Mucous cancer occurs only in women older than 60 years of age. He accounts for no more than five percent of breast cancer.
Clinical stages of
The establishment of the clinical stage of breast cancer is performed by the attending physician only after a comprehensive examination of the patient.
- The zero stage of is characterized by the presence of a small non-invasive tumor localized in the ductal duct or in the glandular tissue of the breast and complete absence of external manifestations. Being detected in the process of performing a preventive mammogram, carcinoma of zero degree is perfectly treated. The 10-year survival rate of patients is at least 98%.
- Cancer of the first stage of is characterized by the appearance of a small( not exceeding 2 cm) tumor, the absence of lymph node involvement and distant metastases. With proper treatment, the 10-year survival forecast is about 96%.

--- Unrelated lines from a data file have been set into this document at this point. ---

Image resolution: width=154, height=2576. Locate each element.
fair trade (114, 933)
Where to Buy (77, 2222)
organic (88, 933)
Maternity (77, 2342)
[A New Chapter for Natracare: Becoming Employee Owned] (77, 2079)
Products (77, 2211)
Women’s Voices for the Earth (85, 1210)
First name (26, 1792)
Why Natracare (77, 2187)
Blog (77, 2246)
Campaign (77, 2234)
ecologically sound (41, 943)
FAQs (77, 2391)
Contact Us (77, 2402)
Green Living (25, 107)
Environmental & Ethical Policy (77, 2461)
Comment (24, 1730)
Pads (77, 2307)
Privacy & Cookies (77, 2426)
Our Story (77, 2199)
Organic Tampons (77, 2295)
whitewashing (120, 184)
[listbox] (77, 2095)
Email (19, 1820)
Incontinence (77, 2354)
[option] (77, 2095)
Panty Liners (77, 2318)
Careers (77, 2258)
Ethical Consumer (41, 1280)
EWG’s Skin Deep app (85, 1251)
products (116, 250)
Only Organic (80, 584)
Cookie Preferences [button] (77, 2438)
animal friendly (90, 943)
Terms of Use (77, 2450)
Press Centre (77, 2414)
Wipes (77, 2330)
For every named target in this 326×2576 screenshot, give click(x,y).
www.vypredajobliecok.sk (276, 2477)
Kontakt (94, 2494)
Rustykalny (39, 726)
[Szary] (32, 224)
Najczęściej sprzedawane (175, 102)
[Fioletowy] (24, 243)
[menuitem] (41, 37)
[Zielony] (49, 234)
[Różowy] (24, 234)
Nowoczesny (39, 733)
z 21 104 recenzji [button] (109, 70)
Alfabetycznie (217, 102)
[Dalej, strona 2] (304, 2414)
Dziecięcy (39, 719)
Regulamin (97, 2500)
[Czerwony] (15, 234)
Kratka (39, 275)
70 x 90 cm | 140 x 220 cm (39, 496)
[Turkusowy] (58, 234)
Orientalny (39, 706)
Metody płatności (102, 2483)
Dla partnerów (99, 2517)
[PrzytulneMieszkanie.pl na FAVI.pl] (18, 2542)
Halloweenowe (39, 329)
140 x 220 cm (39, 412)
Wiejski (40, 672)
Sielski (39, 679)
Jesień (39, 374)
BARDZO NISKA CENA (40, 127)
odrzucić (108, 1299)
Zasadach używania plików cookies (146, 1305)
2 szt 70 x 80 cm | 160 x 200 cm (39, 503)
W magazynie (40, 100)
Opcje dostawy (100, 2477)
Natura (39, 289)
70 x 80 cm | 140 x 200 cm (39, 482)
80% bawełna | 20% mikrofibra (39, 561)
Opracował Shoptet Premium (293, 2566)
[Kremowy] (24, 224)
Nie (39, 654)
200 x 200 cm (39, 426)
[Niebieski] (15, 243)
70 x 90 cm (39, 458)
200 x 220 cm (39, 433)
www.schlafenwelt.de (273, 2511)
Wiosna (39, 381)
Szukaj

- Carcinoma of the second stage is a neoplasm with a diameter of two to five centimeters, affecting from one to three axillary lymph nodes and not yet giving distant metastases. Ten-year survival rate of patients is 70-90%.
- For breast cancer, the third stage is characterized by the presence of a tumor exceeding five centimeters in diameter, the adhesion of the axillary lymph nodes, metastasis to the supraclavicular lymph nodes and the absence of distant metastases. The 10-year prognosis for the life of patients does not exceed 10%.
- The cancer of the fourth stage is characterized by the spread of the tumor( it can be of any size) to other organs. The 10-year survival forecast does not exceed 10%.